*GIVEN EXERCISE*
Rewrite the rows between the line holding "818x788 pixels." and the line holding "The height and width of the screenshot is (517, 800).", inclusive, changing "Export" to "Import" and keeping all else the same.

*EXCERPTED DATA*
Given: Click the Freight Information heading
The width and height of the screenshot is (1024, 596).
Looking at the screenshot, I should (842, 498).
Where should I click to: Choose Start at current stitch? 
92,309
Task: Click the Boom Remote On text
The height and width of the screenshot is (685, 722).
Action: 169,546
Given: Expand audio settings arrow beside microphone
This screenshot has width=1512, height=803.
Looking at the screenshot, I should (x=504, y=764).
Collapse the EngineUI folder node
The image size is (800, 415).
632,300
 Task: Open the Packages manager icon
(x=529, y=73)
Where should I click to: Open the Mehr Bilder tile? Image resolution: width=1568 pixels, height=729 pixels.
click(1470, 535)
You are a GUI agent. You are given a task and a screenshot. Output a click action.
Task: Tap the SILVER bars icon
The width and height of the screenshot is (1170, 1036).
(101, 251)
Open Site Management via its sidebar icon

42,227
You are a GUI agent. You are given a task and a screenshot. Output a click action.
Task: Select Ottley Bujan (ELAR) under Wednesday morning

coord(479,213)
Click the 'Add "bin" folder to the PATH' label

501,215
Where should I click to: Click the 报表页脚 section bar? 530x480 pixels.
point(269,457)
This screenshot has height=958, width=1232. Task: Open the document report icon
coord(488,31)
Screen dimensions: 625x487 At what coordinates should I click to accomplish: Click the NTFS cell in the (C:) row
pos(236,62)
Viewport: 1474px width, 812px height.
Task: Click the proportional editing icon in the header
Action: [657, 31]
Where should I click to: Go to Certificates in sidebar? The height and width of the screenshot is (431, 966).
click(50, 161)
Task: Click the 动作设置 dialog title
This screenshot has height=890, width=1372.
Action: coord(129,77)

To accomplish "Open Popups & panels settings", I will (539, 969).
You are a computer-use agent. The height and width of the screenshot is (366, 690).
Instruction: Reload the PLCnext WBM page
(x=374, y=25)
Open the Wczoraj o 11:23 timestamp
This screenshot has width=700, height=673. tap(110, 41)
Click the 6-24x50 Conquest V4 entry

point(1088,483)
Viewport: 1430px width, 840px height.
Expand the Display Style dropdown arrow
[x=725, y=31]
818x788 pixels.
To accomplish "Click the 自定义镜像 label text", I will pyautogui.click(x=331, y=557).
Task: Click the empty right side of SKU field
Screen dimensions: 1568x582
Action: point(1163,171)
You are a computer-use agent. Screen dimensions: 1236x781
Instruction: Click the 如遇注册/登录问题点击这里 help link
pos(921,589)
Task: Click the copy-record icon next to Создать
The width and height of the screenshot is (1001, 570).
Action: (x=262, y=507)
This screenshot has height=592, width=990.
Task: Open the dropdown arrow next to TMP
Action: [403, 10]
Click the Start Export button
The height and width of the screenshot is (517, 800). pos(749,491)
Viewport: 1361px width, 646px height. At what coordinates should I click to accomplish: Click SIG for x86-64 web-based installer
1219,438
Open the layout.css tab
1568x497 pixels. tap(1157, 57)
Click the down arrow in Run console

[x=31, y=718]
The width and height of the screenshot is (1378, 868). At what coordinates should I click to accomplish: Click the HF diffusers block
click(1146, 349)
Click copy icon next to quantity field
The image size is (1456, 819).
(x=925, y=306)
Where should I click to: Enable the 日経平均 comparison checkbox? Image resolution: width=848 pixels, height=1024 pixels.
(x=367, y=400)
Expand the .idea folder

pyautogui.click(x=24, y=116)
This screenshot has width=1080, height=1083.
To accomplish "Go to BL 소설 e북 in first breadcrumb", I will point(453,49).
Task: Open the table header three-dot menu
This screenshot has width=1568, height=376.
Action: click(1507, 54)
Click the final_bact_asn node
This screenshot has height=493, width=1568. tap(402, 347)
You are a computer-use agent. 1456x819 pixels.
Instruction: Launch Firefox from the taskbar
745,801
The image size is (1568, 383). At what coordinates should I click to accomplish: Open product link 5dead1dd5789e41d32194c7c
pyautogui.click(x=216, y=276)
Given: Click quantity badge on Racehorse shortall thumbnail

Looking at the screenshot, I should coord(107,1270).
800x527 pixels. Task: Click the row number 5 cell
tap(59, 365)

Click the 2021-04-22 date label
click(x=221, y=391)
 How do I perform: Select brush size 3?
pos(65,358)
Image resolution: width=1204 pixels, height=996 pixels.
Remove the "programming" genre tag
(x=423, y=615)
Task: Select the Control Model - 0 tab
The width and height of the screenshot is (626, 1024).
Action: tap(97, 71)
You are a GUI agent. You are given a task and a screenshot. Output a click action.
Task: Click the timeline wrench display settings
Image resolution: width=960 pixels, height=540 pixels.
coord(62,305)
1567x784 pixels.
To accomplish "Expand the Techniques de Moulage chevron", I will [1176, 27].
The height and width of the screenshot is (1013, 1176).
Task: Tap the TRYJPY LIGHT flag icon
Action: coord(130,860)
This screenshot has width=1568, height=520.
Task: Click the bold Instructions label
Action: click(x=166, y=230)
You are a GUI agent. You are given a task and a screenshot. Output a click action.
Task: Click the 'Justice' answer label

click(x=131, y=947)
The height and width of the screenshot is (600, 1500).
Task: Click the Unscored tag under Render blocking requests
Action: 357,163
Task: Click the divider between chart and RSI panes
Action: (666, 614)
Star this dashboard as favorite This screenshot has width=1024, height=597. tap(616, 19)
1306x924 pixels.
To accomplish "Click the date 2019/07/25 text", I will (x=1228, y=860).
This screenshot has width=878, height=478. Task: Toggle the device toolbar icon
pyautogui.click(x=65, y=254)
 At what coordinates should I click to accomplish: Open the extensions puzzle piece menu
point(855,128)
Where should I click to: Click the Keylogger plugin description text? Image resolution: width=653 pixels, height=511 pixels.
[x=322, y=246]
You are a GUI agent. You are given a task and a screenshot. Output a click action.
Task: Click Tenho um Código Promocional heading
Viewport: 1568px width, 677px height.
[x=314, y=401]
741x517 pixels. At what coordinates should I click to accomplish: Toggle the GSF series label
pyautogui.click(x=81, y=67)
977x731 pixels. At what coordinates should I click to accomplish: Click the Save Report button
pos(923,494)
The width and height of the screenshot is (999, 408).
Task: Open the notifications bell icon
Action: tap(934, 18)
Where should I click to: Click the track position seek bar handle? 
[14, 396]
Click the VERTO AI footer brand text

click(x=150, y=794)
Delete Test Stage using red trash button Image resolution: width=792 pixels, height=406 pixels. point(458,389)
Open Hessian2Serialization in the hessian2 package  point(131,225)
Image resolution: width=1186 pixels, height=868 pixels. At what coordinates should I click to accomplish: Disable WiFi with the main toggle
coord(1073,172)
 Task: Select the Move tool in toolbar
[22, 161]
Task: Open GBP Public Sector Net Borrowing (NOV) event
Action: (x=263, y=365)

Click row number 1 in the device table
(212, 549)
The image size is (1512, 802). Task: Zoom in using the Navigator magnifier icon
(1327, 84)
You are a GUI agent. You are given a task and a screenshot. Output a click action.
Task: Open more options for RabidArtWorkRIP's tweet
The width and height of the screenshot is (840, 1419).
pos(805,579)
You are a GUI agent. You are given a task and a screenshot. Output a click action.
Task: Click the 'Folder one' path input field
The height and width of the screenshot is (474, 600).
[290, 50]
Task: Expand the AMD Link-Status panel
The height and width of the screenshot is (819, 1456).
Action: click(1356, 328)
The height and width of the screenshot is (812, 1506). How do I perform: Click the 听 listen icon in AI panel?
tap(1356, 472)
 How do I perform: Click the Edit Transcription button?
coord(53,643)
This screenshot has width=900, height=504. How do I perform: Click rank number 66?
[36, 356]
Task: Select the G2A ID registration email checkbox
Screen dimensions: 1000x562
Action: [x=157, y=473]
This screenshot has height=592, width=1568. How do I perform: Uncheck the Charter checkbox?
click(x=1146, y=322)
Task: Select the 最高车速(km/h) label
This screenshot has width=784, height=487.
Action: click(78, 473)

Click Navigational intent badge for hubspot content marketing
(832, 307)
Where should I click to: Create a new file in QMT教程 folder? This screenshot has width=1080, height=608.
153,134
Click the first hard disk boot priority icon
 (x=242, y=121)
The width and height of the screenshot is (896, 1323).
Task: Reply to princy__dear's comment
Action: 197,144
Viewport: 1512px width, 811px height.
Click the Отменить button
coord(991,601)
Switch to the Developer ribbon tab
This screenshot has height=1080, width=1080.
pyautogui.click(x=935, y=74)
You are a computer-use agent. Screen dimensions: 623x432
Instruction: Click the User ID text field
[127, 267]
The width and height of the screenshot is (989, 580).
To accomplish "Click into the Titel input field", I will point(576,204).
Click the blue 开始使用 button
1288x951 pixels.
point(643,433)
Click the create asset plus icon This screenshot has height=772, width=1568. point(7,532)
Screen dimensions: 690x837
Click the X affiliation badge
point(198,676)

*PROBLEM SOLUTION*
818x788 pixels.
To accomplish "Click the 自定义镜像 label text", I will pyautogui.click(x=331, y=557).
Task: Click the empty right side of SKU field
Screen dimensions: 1568x582
Action: point(1163,171)
You are a computer-use agent. Screen dimensions: 1236x781
Instruction: Click the 如遇注册/登录问题点击这里 help link
pos(921,589)
Task: Click the copy-record icon next to Создать
The width and height of the screenshot is (1001, 570).
Action: (x=262, y=507)
This screenshot has height=592, width=990.
Task: Open the dropdown arrow next to TMP
Action: [403, 10]
Click the Start Import button
The height and width of the screenshot is (517, 800). pos(749,491)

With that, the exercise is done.